Il poursuit : « Leurs yeux ronds, leur nez épaté, leurs lèvres toujours grosses, leurs oreilles différemment figurées, la laine de leur tête, la mesure même de leur intelligence, mettent entre eux et les autres espèces d’hommes des différences prodigieuses. Et ce qui démontre qu’ils ne doivent point cette différence à leur climat, c’est que des Nègres et des Négresses transportés dans les pays les plus froids y produisent toujours des animaux de leur espèce, et que les mulâtres ne sont qu’une race bâtarde d’un noir et d’une blanche, ou d’un blanc et d’une noire.

« Les Albinos sont, à la vérité, une nation très petite et très rare ; ils habitent au milieu de l’Afrique : leur faiblesse ne leur permet guère de s’écarter des cavernes où ils demeurent ; cependant les Nègres en attrapent quelquefois, et nous les achetons d’eux par curiosité. »

Face à la question litigieuse du peuplement de l’Amérique, Voltaire opte dans son Essai sur les mœurs pour une réponse très simple cadrant parfaitement avec ses conceptions : chaque terrain élabore des productions particulières, que ce soient des minéraux, des plantes, des animaux... ou encore des hommes. Inutile donc de recourir à l’hypothèse des migrations en provenance du vieux continent pour rendre compte du peuplement humain du Nouveau Monde, ou de toute autre terre aussi isolée.

Un autre trait le démarque par ailleurs de la théorie première du polygénisme. Il est en effet parmi les premiers à utiliser cette théorie pour établir une hiérarchisation très stricte du genre humain, dans laquelle le monde blanc occupe évidemment le sommet. Les Albinos — qui forment, rappelons-le, selon lui, une espèce d’hommes à part entière, se situent au niveau le plus bas : « Ils sont au-dessous des nègres pour la force du corps et de l’entendement, et la Nature les a peut-être placés après les nègres et les Hottentots, au dessus des singes, comme un des degrés qui descendent de l’homme à l’animal ».

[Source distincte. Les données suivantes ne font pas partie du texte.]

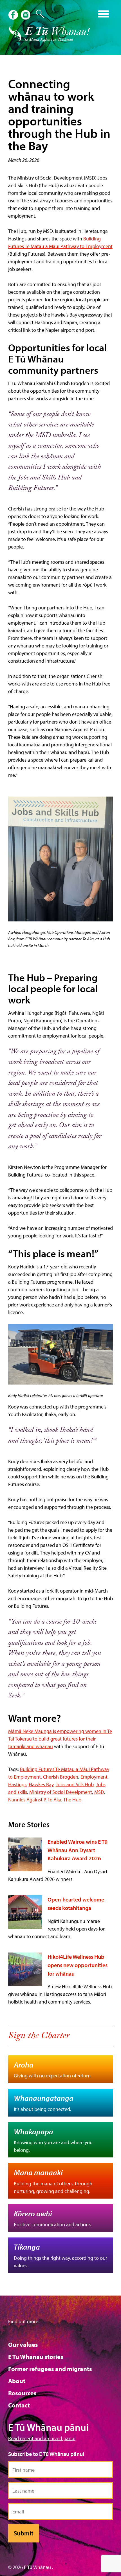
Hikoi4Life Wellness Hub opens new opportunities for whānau (77, 1965)
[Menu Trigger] (103, 13)
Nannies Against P (27, 1799)
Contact (19, 2405)
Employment (93, 1777)
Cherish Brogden (60, 1777)
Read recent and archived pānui (41, 2438)
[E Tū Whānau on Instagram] (26, 15)
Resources (22, 2393)
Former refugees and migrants (50, 2369)
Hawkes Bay (41, 1784)
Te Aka (54, 1799)
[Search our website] (37, 14)
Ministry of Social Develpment (60, 1792)
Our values (23, 2345)
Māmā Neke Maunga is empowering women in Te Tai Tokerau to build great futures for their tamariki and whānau (60, 1739)
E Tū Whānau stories (35, 2357)
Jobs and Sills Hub (75, 1784)
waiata (48, 12)
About (16, 2381)
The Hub (72, 1799)
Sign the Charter (38, 2036)
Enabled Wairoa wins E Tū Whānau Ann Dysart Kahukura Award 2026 (77, 1850)
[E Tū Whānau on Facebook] (13, 15)
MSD (99, 1792)
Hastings (17, 1784)
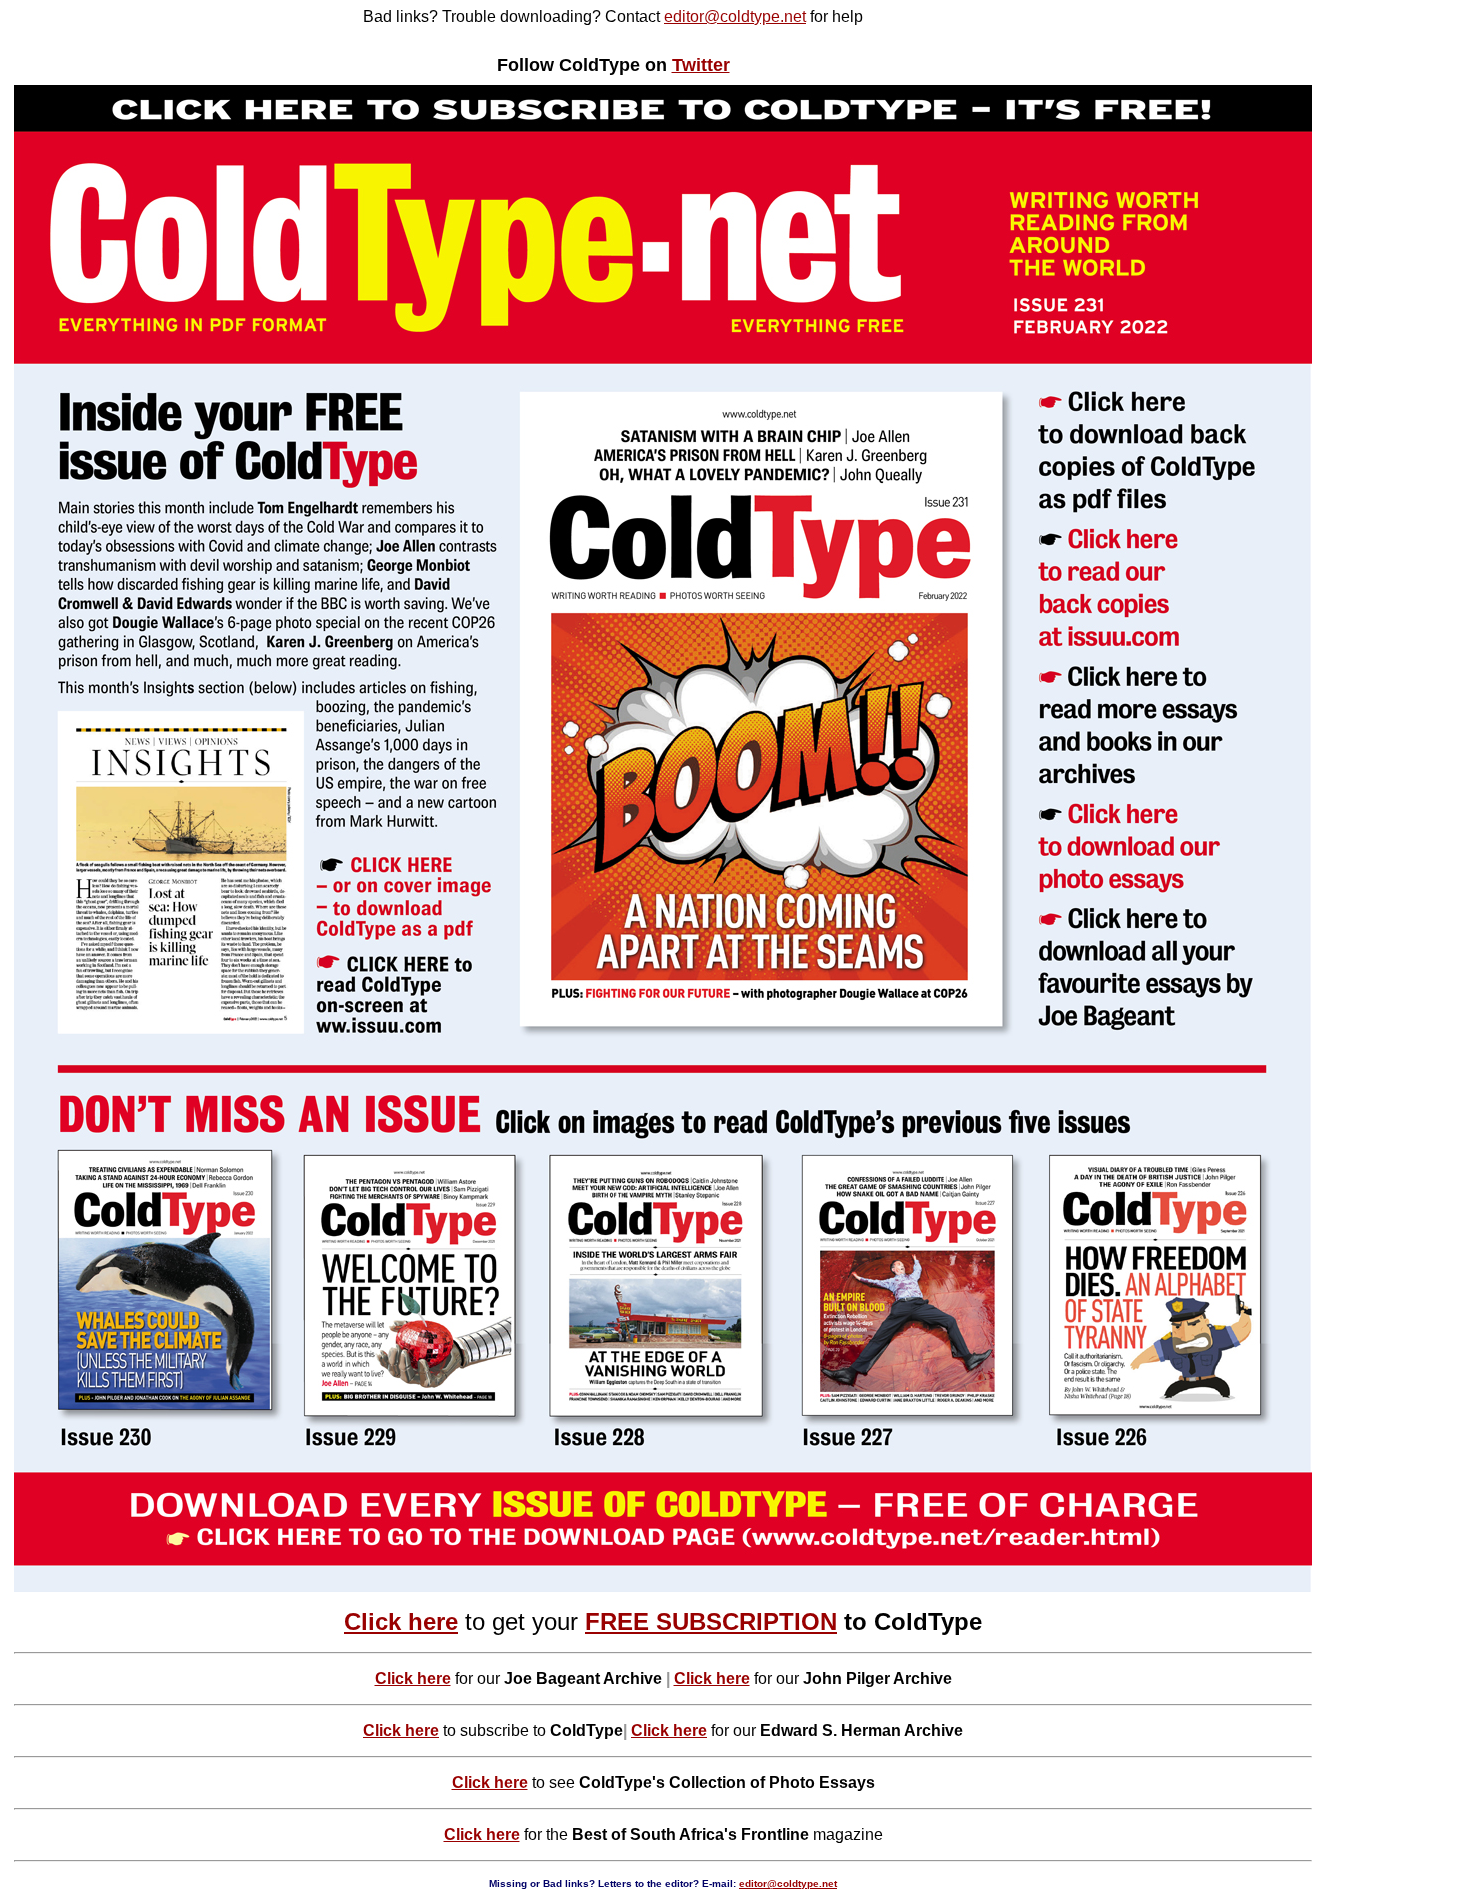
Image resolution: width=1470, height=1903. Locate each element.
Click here (401, 1621)
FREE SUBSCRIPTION (711, 1621)
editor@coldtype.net (735, 16)
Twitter (701, 65)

La proximité entre les espèces humaines inférieures et l’espèce simiesque est telle, selon lui, qu’il n’exclut pas la possibilité de croisements entre eux, donnant toutefois pour résultat des hybrides infertiles. Cette idée, émise par celui dont l’histoire a voulu faire le coryphée de la tolérance, sera reprise par d’autres polygénistes après lui et bien plus durement encore.

L’homme noir retient assez longuement l’attention de Voltaire. Physiquement, l’une des espèces les plus éloignées de la « perfection blanche », elle l’est tout autant du point de vue intellectuel et moral, explique-t-il dans le tome II de son Essai sur les mœurs : « On peut dire que si leur intelligence n’est pas d’une autre espèce que notre entendement, elle est fort inférieure : ils ne sont pas capables d’une grande attention ; ils combinent peu, et ne paraissent faits ni pour les avantages, ni pour les abus de notre philosophie. Ils sont originaires de cette partie de l’Afrique, comme les éléphants et les singes. (...) Ils se croient nés en Guinée pour être vendus aux blancs et pour les servir ».

Signature de Voltaire

Signature de Voltaire

La théorie polygéniste fournit à Voltaire l’occasion de proposer des justifications naturelles à l’esclavage, comme l’avait fait Aristote de nombreux siècles auparavant. Etant par nature inférieurs aux Blancs, les Noirs deviennent logiquement et sans révolte leurs esclaves. Ils participent d’ailleurs lucrativement à ce commerce puisqu’ils se vendent eux-mêmes et, conclut le philosophe : « celui qui se donne un maître était né pour en avoir ».

Ainsi, chez Voltaire, les implications pratiques sont indissociables des considérations intellectuelles. Remarquons d’ailleurs que ces dernières sont loin de reposer entièrement sur une analyse dénuée de préjugés : le fait que l’option polygéniste contredise fermement l’affirmation biblique concernant l’unité du genre humain défendue par les théologiens, n’est certainement pas étranger à la position du célèbre philosophe. Durant le XVIIIe siècle, d’autres polygénistes se montreront plus scientifiques dans leur approche initiale, et plus réservés dans leurs conclusions. Tel sera le cas de deux médecins : l’Anglais John Atkins (1685-1757) et l’Allemand Johann-Friedrich Meckel (1717-1774).